- Opening Delimiter -
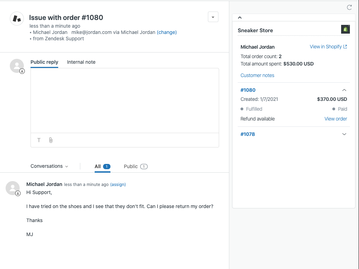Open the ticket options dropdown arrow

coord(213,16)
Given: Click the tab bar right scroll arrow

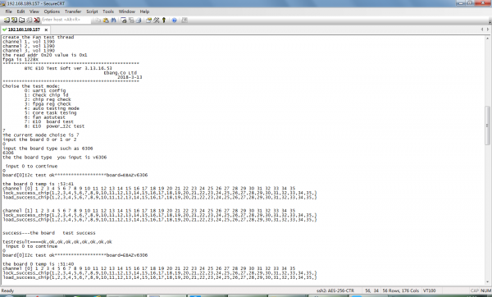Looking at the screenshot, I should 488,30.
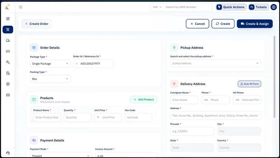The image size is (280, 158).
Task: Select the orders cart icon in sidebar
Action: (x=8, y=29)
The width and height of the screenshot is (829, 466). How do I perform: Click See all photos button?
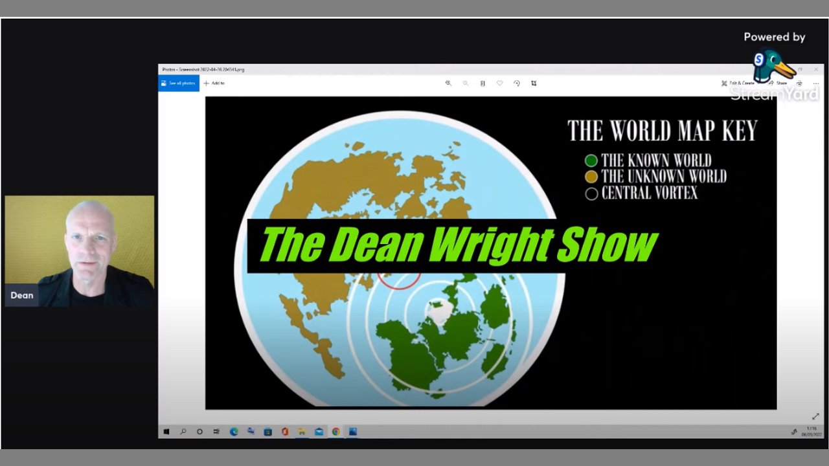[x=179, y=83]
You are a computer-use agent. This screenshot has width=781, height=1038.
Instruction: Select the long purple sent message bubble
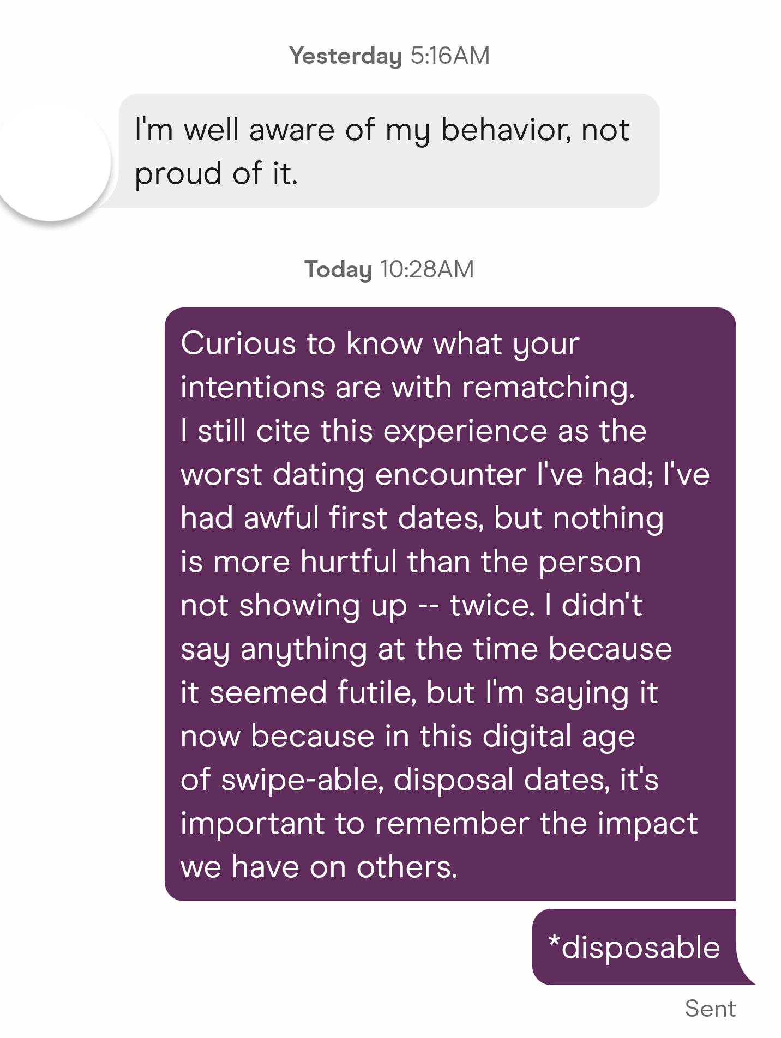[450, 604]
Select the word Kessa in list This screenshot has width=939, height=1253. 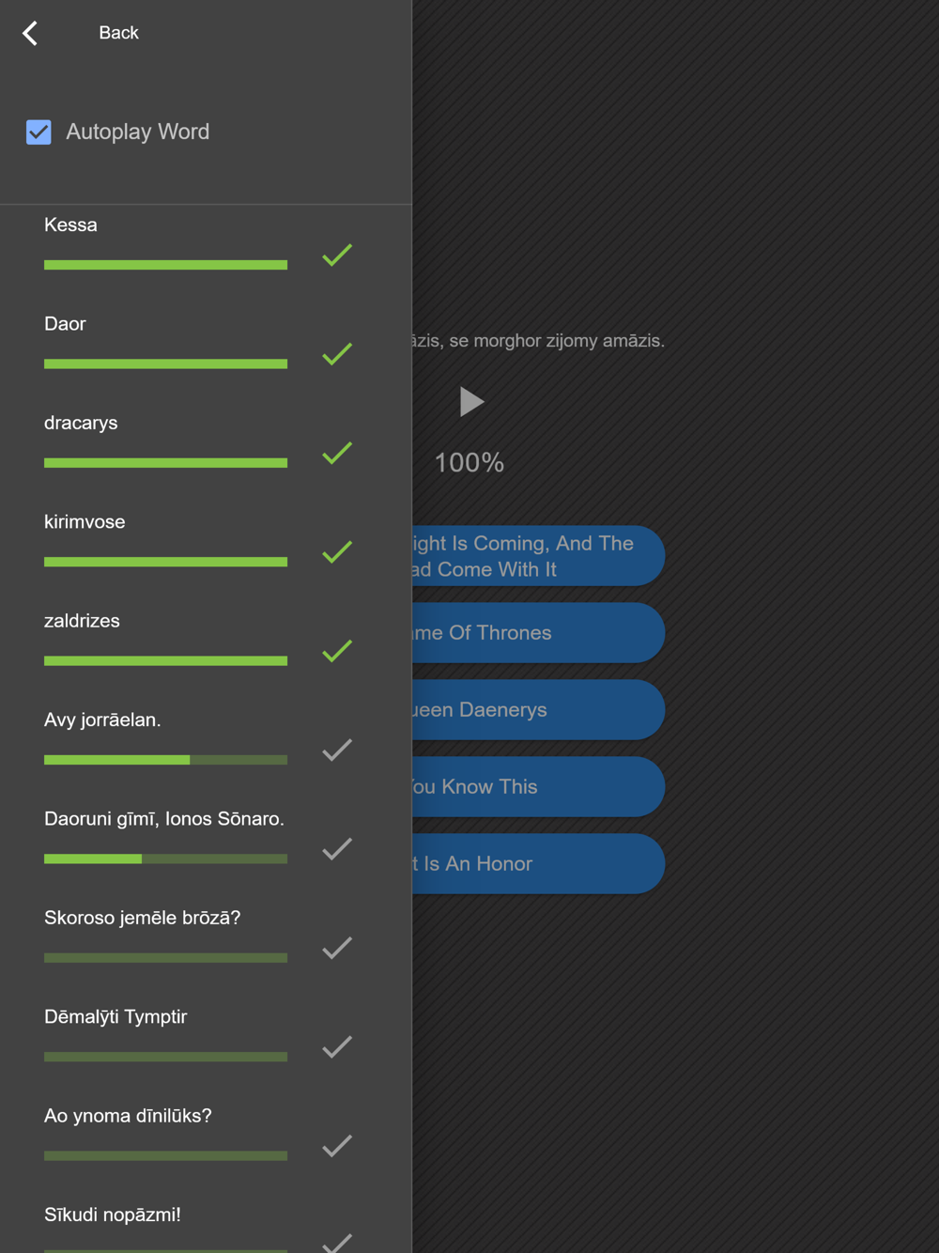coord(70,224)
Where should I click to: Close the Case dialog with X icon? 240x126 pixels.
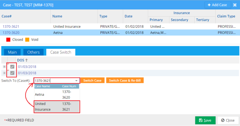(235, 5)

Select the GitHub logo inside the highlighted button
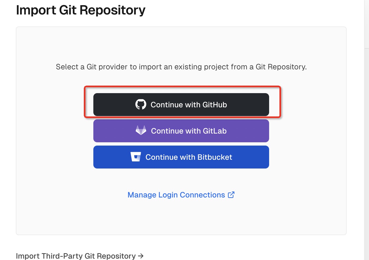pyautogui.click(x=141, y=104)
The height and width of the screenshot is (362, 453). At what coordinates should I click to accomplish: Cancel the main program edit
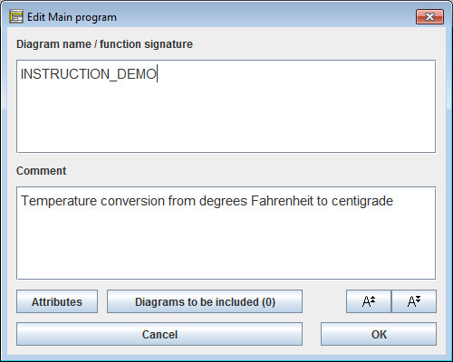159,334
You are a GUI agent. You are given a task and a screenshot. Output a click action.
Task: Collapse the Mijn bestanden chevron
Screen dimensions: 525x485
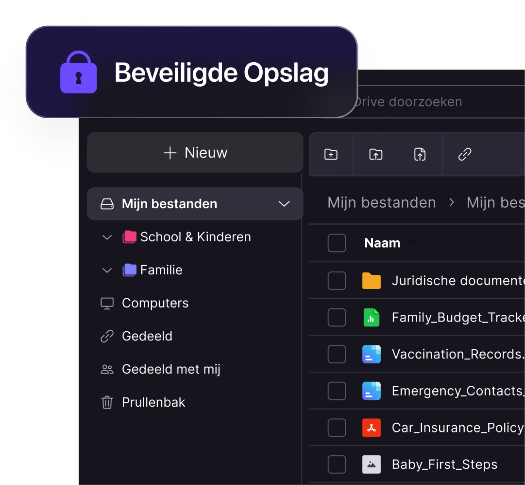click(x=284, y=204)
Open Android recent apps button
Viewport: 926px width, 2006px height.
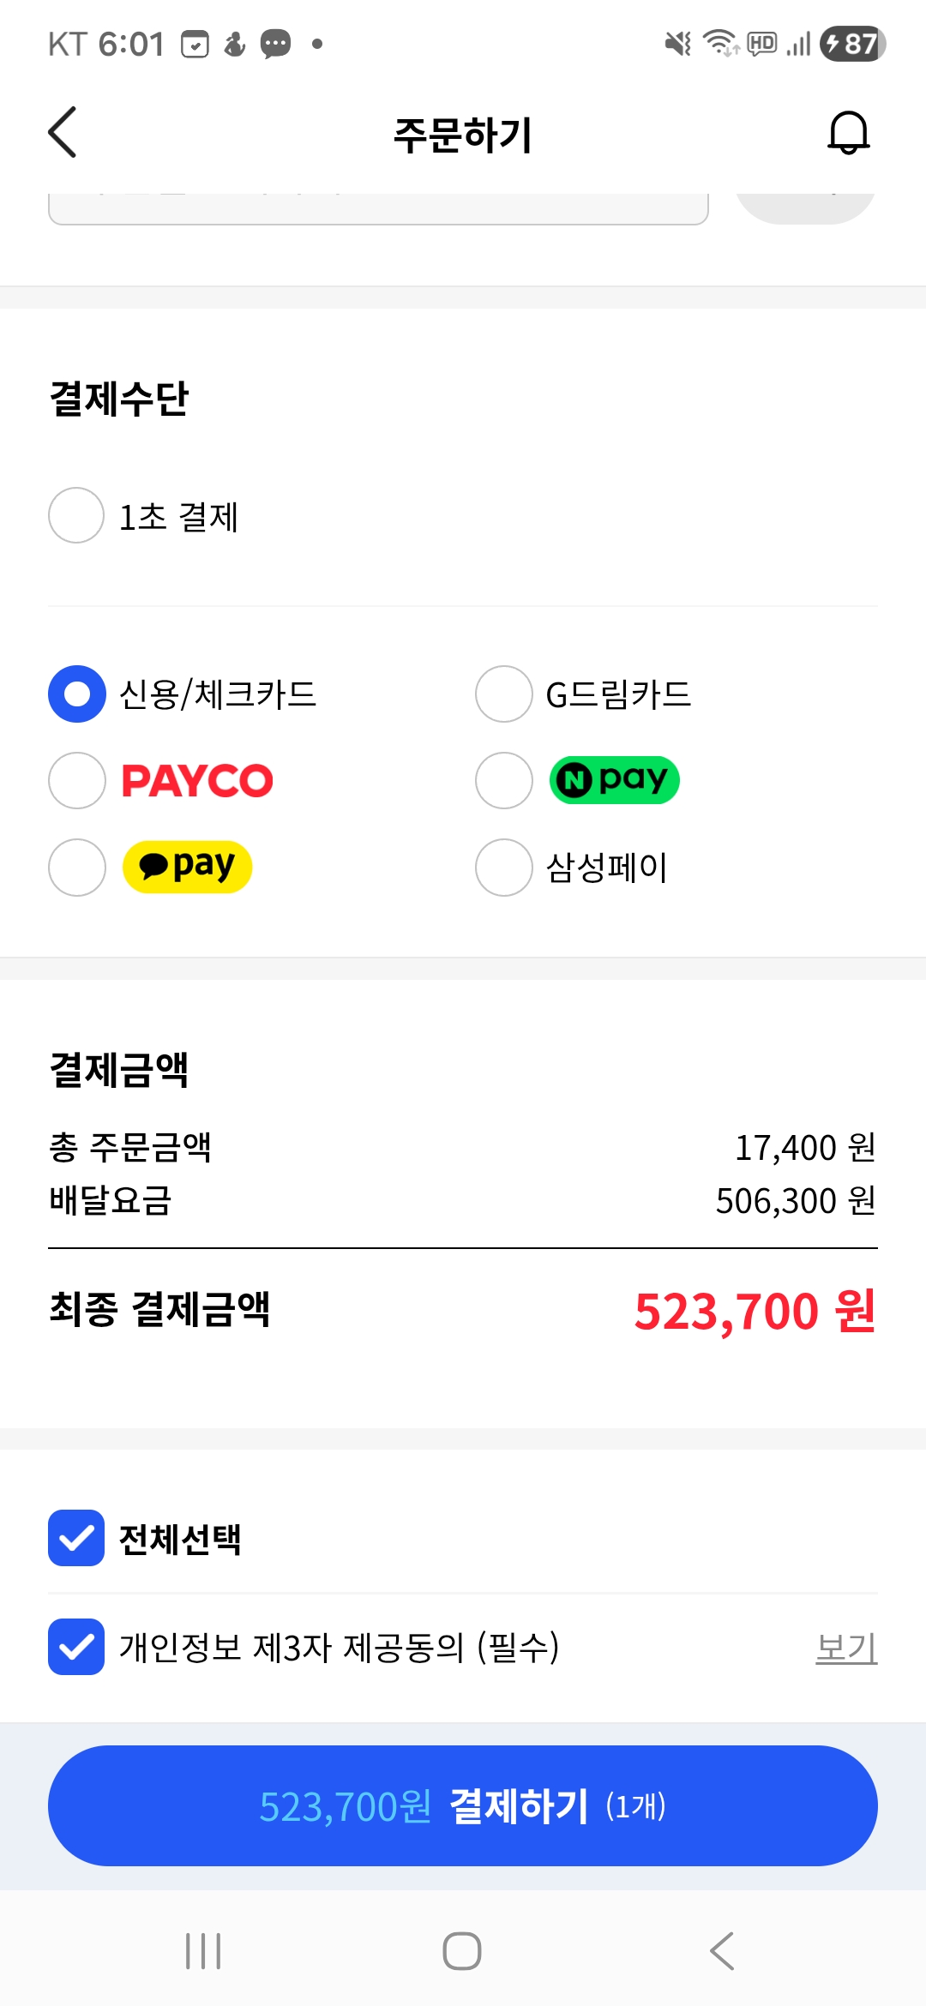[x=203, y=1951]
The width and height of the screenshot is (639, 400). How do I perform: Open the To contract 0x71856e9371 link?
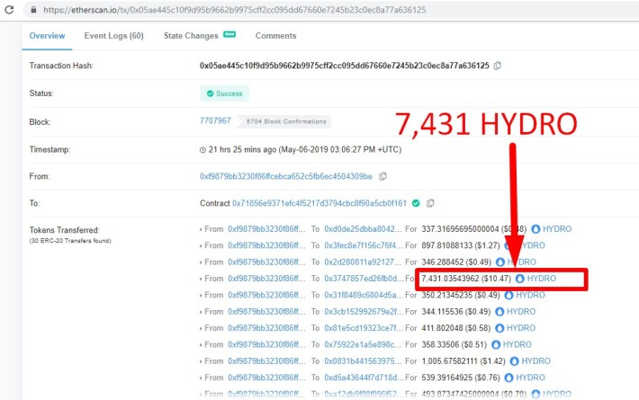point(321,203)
- Closing Delimiter -
What you should do
From the records above, return each line that has the string "agent".

Your solution
You are a computer-use agent. This screenshot has width=781, height=1038.
You are a GUI agent. You are given a task and a screenshot. Output a click action.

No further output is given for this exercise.